*What the exercise asks*.
Say how many lines of the listing below include the word "computer", with no other output.

*Dataset excerpts*.
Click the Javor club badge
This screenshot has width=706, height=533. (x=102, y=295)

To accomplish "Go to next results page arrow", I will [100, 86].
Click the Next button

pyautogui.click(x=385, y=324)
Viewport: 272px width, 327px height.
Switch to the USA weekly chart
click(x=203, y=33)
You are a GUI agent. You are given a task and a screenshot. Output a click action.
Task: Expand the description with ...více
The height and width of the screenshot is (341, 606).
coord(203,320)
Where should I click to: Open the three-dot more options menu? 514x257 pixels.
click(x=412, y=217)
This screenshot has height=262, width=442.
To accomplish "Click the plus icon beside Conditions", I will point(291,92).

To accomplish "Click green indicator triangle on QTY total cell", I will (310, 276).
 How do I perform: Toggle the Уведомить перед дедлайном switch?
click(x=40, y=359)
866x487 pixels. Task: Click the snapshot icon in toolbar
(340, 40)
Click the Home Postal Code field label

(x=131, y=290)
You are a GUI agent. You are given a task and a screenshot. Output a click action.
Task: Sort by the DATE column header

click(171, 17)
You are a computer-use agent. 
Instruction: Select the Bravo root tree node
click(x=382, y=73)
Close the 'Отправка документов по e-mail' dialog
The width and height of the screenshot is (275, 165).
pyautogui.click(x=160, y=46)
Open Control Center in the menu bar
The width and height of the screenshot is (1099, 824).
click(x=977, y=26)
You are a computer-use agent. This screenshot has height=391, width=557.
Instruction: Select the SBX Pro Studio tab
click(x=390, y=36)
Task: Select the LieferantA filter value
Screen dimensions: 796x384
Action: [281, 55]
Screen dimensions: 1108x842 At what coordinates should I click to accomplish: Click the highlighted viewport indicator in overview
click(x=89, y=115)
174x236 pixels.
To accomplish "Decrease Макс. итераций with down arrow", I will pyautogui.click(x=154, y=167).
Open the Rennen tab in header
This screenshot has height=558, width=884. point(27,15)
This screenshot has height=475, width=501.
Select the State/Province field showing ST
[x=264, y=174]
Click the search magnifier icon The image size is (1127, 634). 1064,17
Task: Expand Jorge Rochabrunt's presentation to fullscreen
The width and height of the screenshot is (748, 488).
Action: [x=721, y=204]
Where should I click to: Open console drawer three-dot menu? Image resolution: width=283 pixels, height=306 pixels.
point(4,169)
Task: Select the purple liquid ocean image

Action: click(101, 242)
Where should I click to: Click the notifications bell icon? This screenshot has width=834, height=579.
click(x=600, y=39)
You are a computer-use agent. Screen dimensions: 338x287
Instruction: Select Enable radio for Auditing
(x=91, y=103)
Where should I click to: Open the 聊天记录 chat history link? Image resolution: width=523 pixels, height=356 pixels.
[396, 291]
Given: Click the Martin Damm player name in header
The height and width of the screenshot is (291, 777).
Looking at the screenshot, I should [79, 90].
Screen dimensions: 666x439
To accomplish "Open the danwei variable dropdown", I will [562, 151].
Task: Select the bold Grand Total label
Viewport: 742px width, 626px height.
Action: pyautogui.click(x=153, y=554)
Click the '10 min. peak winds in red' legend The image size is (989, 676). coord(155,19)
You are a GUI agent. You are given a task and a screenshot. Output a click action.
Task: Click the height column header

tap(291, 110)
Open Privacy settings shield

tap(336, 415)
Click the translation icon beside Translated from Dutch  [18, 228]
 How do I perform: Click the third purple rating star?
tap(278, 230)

*Expected answer*.
3